Beyond the courses, Interiordezine publishes standalone articles and guides. The topics lean practical rather than aspirational: kitchen ergonomics, how to choose appliances, window treatments again, and even joinery. That mix is telling, because a site happy to write about ergonomics and joinery is more interested in how a room functions than in producing photogenic mood boards. A YouTube channel and a Twitter/X account carry extra tips and video, so the written lessons are not the only format on offer. Students who have finished the courses get their say on a dedicated testimonials page. Finding Interiordezine through a general business directory search is not straightforward either, since the name often gets confused with an unrelated furniture retailer called Interior Define.
Experience and outside reputation
The teaching side reads well. The reputation side is where Interiordezine gives a cautious reader pause, and it would be dishonest to gloss over it. A search for outside opinion turns up almost nothing. There are no notable third-party reviews, and the Facebook page sits at zero reviews, not yet rated. The name collision with Interior Define makes it harder still, because the small amount of online chatter is difficult to pin to the right company at all.
Reaching the team is the other soft spot.

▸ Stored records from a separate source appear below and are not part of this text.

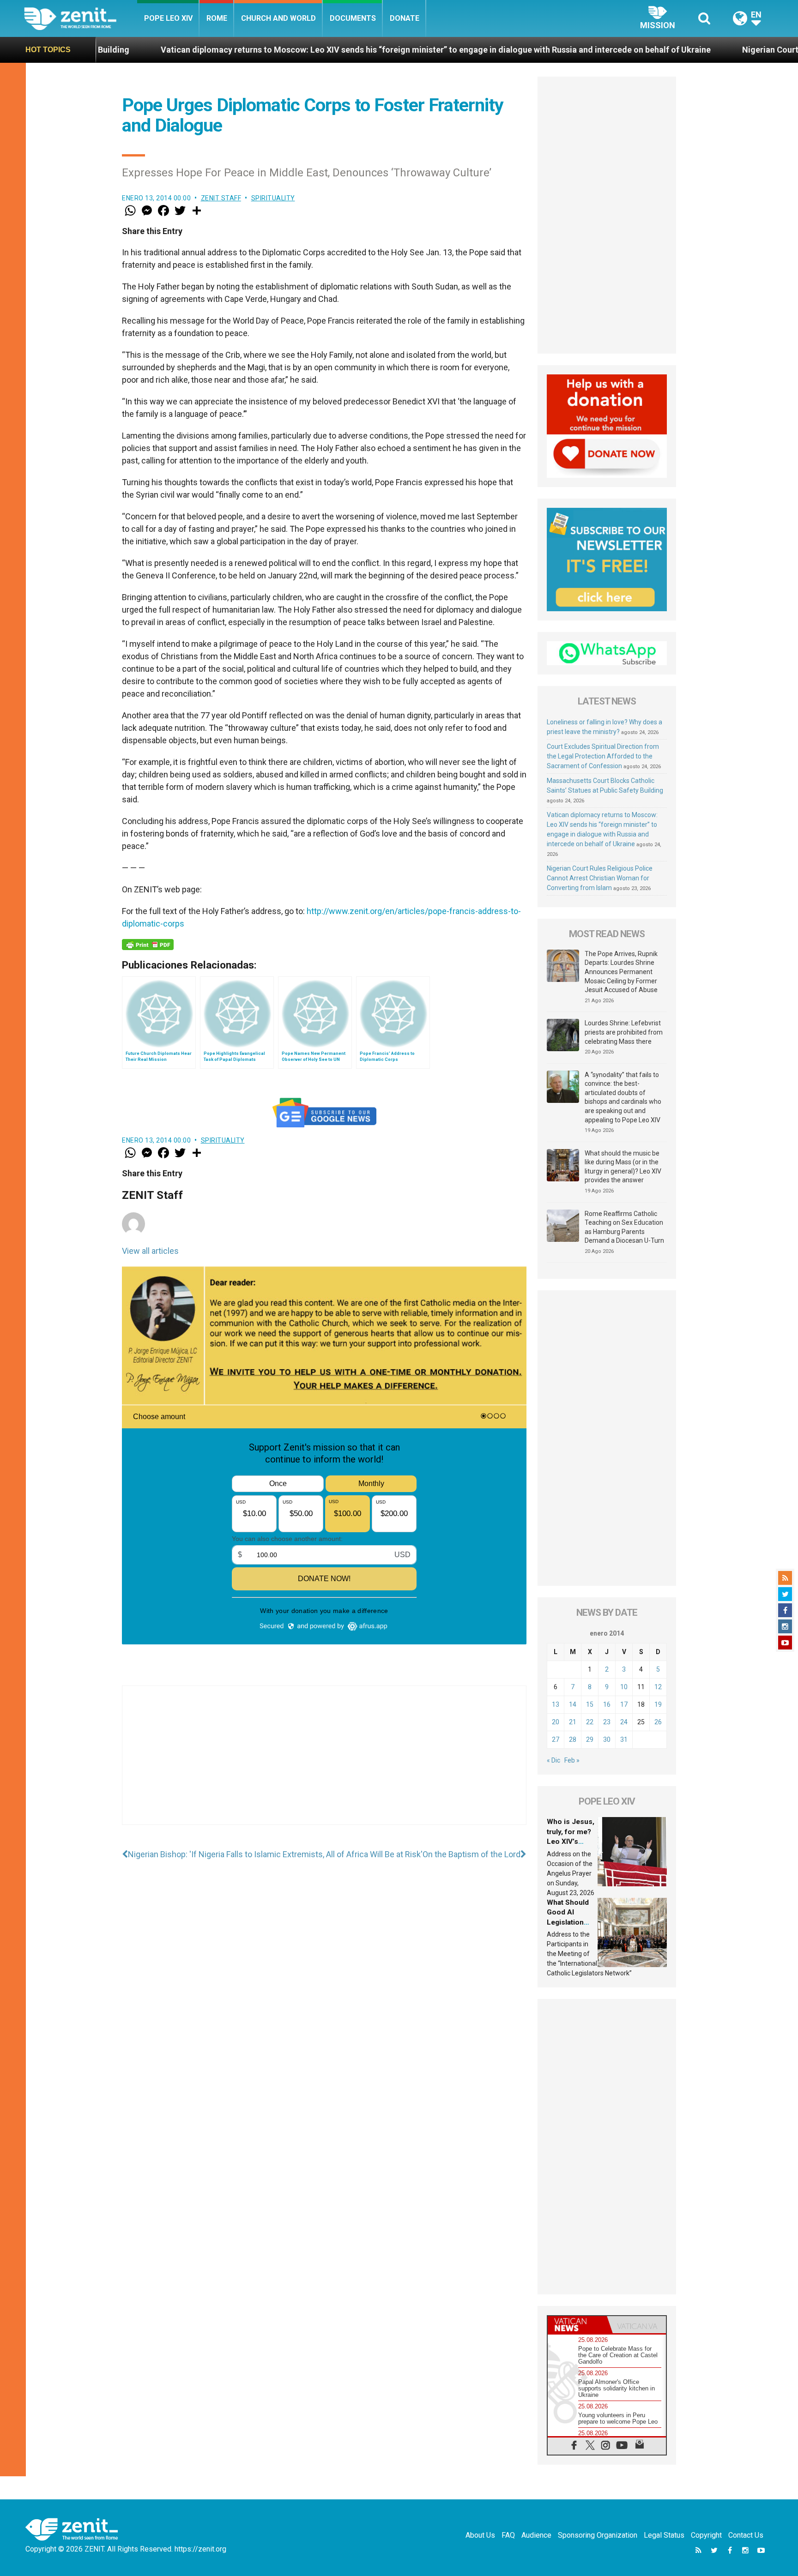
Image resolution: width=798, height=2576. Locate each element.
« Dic (553, 1760)
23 (607, 1722)
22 (589, 1722)
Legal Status (664, 2535)
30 (607, 1739)
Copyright (706, 2535)
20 (555, 1722)
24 (624, 1722)
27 (555, 1739)
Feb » (572, 1760)
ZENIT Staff (221, 198)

No phone number, no physical address, and no direct email address showed up in the material available, and a contact page did not surface in searches either. For a site selling paid courses, that gap is more consequential than it would be for a free blog. A buyer handing over money usually wants to know there is a real route back if something goes wrong. Registering for the free email courses is offered everywhere on the Interiordezine site while the way to actually reach a human stays out of view.

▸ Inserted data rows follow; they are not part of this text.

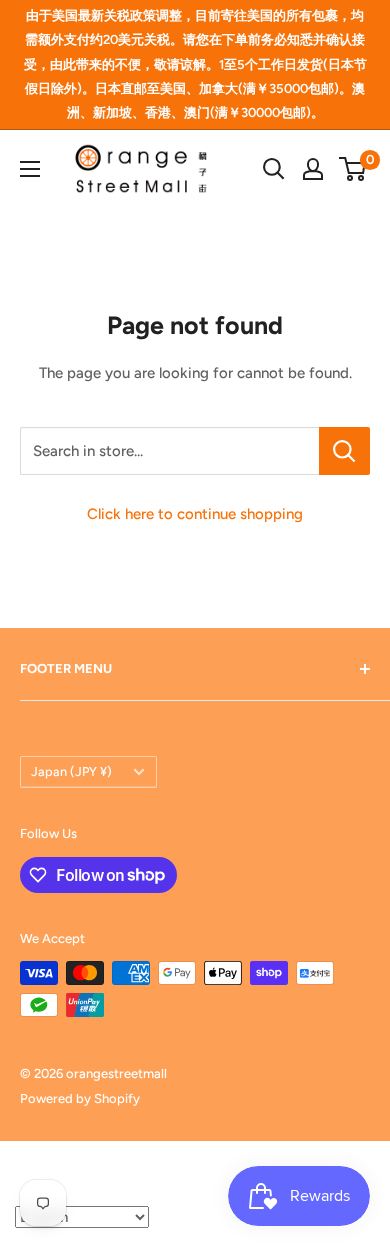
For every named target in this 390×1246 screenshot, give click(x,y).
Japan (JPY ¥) (71, 771)
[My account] (313, 169)
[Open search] (274, 169)
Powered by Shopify (80, 1098)
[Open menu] (30, 169)
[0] (353, 169)
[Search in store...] (344, 451)
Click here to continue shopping (195, 514)
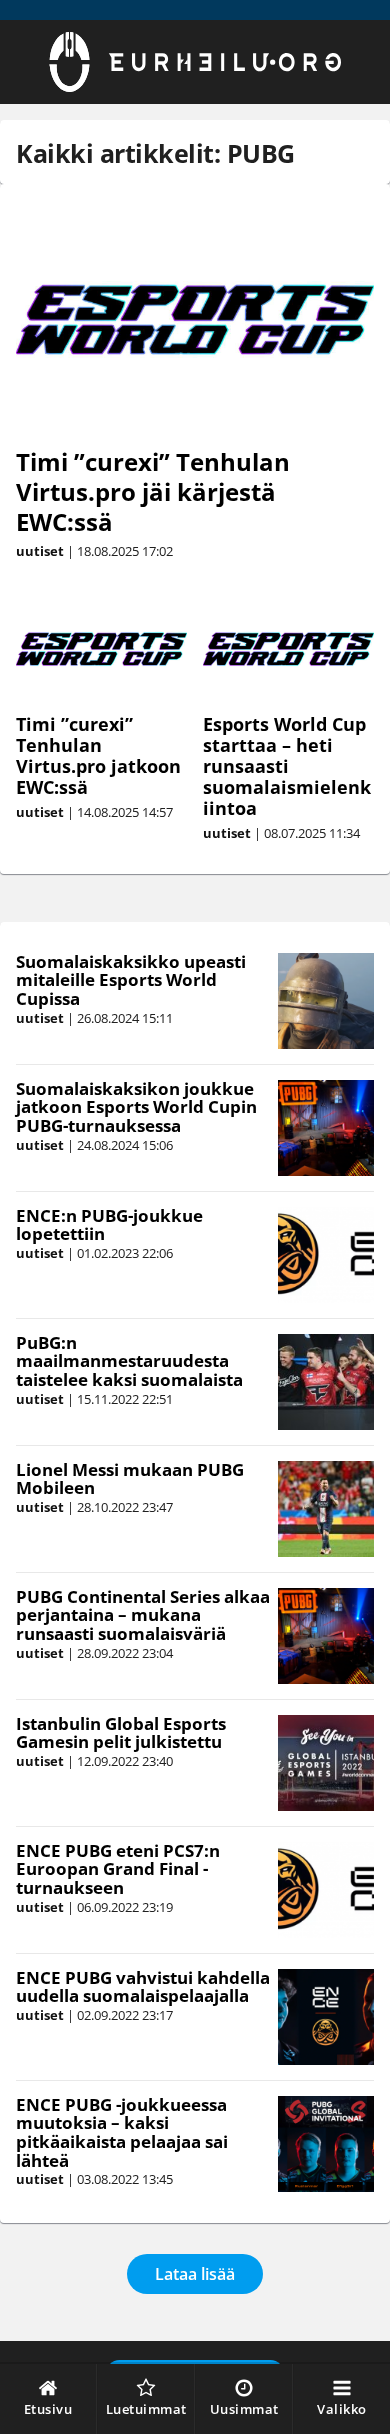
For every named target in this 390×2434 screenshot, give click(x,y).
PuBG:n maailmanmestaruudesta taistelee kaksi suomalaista (129, 1361)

None of that erases the value of the free content, and it is worth keeping the two questions separate. The lessons can be judged on their own terms: they are structured, they cover the right fundamentals, and a beginner can start one without spending anything or sharing more than an email address. The free ecourses are a low-risk way to test whether the teaching style fits. The paid tier is where the missing contact details and the absent outside reviews become a practical problem, because that is the point where trust has to be backed by something more than years of operation.
What lands in Interiordezine's favour is consistency of purpose. Two named people have kept this going for over twenty-one years, the material is aimed squarely at the people who need it most, and nothing about it reads like a thrown-together affiliate trap. The Spanish edition and the spread across video, social and email suggest steady upkeep rather than a site left to gather dust. A homeowner who wants to learn the basics before hiring anyone, or before buying a single curtain, will get honest mileage from the free courses. The paid courses at Interiordezine are harder to recommend without reservation, because the lack of any verifiable reviews and the difficulty of finding a contact route leave a gap that a careful spender will notice. The free material is good enough that trying it first costs nothing, and that is the most honest place to start.